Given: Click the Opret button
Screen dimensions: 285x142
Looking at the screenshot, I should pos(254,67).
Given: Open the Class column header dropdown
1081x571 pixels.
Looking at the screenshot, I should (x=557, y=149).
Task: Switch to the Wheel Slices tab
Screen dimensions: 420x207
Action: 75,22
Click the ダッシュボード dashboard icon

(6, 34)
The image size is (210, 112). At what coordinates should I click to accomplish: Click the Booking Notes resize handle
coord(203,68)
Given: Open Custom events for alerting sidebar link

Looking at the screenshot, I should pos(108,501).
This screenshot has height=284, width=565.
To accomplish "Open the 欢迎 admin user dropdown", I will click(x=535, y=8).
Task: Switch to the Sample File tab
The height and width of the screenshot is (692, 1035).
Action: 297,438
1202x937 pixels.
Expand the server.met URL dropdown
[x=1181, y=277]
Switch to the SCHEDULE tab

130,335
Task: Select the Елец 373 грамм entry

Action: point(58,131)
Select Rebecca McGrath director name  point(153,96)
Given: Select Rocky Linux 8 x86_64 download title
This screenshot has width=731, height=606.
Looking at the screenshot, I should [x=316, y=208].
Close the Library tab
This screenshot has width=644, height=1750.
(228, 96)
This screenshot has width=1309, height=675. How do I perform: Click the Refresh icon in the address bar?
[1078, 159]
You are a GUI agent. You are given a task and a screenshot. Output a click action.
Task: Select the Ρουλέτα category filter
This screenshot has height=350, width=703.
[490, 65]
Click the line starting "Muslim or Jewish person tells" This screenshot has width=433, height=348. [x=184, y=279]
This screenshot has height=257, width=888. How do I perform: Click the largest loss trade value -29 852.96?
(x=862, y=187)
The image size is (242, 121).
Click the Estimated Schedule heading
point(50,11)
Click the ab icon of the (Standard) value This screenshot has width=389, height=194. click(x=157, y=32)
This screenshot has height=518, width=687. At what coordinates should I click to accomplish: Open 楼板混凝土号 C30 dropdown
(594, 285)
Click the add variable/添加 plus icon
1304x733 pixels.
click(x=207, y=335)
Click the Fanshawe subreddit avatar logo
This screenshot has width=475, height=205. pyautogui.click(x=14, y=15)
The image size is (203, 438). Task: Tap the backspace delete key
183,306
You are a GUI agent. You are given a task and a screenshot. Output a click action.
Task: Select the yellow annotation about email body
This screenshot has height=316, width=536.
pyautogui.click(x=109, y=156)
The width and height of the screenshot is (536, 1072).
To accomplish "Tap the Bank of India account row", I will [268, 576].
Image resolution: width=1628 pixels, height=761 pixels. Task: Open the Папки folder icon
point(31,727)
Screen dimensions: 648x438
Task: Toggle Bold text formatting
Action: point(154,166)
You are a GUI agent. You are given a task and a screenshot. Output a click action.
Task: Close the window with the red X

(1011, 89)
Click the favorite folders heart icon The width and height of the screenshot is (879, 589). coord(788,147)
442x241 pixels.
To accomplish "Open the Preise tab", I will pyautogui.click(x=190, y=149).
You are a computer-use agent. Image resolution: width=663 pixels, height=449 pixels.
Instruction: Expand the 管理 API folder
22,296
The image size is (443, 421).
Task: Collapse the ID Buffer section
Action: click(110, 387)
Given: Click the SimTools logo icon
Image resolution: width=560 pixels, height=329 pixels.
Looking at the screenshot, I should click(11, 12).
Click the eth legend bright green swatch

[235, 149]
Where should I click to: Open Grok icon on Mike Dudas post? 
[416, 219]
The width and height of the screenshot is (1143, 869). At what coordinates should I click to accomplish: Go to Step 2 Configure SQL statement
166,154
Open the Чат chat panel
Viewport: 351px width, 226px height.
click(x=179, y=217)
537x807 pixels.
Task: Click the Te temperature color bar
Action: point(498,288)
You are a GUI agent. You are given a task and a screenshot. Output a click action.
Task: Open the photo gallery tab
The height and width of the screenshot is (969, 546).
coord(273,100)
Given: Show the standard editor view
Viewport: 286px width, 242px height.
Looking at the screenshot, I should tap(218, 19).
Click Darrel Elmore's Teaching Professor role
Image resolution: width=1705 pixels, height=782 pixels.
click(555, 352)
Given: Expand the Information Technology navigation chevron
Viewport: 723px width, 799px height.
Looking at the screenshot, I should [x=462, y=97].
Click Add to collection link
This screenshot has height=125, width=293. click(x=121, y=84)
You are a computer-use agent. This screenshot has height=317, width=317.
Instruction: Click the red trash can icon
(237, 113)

### THE PROBLEM
Output the material in full, matching it word for word.

### COMPLETED TASK
Given: Click the Opret button
Screen dimensions: 285x142
Looking at the screenshot, I should pos(254,67).
Given: Open the Class column header dropdown
1081x571 pixels.
Looking at the screenshot, I should (x=557, y=149).
Task: Switch to the Wheel Slices tab
Screen dimensions: 420x207
Action: 75,22
Click the ダッシュボード dashboard icon

(6, 34)
The image size is (210, 112). At what coordinates should I click to accomplish: Click the Booking Notes resize handle
coord(203,68)
Given: Open Custom events for alerting sidebar link

Looking at the screenshot, I should pos(108,501).
This screenshot has height=284, width=565.
To accomplish "Open the 欢迎 admin user dropdown", I will click(x=535, y=8).
Task: Switch to the Sample File tab
The height and width of the screenshot is (692, 1035).
Action: 297,438
1202x937 pixels.
Expand the server.met URL dropdown
[x=1181, y=277]
Switch to the SCHEDULE tab

130,335
Task: Select the Елец 373 грамм entry

Action: point(58,131)
Select Rebecca McGrath director name  point(153,96)
Given: Select Rocky Linux 8 x86_64 download title
This screenshot has width=731, height=606.
Looking at the screenshot, I should [x=316, y=208].
Close the Library tab
This screenshot has width=644, height=1750.
(228, 96)
This screenshot has width=1309, height=675. How do I perform: Click the Refresh icon in the address bar?
[1078, 159]
You are a GUI agent. You are given a task and a screenshot. Output a click action.
Task: Select the Ρουλέτα category filter
This screenshot has height=350, width=703.
[490, 65]
Click the line starting "Muslim or Jewish person tells" This screenshot has width=433, height=348. [x=184, y=279]
This screenshot has height=257, width=888. How do I perform: Click the largest loss trade value -29 852.96?
(x=862, y=187)
The image size is (242, 121).
Click the Estimated Schedule heading
point(50,11)
Click the ab icon of the (Standard) value This screenshot has width=389, height=194. click(x=157, y=32)
This screenshot has height=518, width=687. At what coordinates should I click to accomplish: Open 楼板混凝土号 C30 dropdown
(594, 285)
Click the add variable/添加 plus icon
1304x733 pixels.
click(x=207, y=335)
Click the Fanshawe subreddit avatar logo
This screenshot has width=475, height=205. pyautogui.click(x=14, y=15)
The image size is (203, 438). Task: Tap the backspace delete key
183,306
You are a GUI agent. You are given a task and a screenshot. Output a click action.
Task: Select the yellow annotation about email body
This screenshot has height=316, width=536.
pyautogui.click(x=109, y=156)
The width and height of the screenshot is (536, 1072).
To accomplish "Tap the Bank of India account row", I will [268, 576].
Image resolution: width=1628 pixels, height=761 pixels. Task: Open the Папки folder icon
point(31,727)
Screen dimensions: 648x438
Task: Toggle Bold text formatting
Action: point(154,166)
You are a GUI agent. You are given a task and a screenshot. Output a click action.
Task: Close the window with the red X

(1011, 89)
Click the favorite folders heart icon The width and height of the screenshot is (879, 589). coord(788,147)
442x241 pixels.
To accomplish "Open the Preise tab", I will pyautogui.click(x=190, y=149).
You are a computer-use agent. Image resolution: width=663 pixels, height=449 pixels.
Instruction: Expand the 管理 API folder
22,296
The image size is (443, 421).
Task: Collapse the ID Buffer section
Action: click(110, 387)
Given: Click the SimTools logo icon
Image resolution: width=560 pixels, height=329 pixels.
Looking at the screenshot, I should click(11, 12).
Click the eth legend bright green swatch

[235, 149]
Where should I click to: Open Grok icon on Mike Dudas post? 
[416, 219]
The width and height of the screenshot is (1143, 869). At what coordinates should I click to accomplish: Go to Step 2 Configure SQL statement
166,154
Open the Чат chat panel
Viewport: 351px width, 226px height.
click(x=179, y=217)
537x807 pixels.
Task: Click the Te temperature color bar
Action: point(498,288)
You are a GUI agent. You are given a task and a screenshot. Output a click action.
Task: Open the photo gallery tab
The height and width of the screenshot is (969, 546).
coord(273,100)
Given: Show the standard editor view
Viewport: 286px width, 242px height.
Looking at the screenshot, I should tap(218, 19).
Click Darrel Elmore's Teaching Professor role
Image resolution: width=1705 pixels, height=782 pixels.
click(555, 352)
Given: Expand the Information Technology navigation chevron
Viewport: 723px width, 799px height.
Looking at the screenshot, I should [x=462, y=97].
Click Add to collection link
This screenshot has height=125, width=293. click(x=121, y=84)
You are a computer-use agent. This screenshot has height=317, width=317.
Instruction: Click the red trash can icon
(237, 113)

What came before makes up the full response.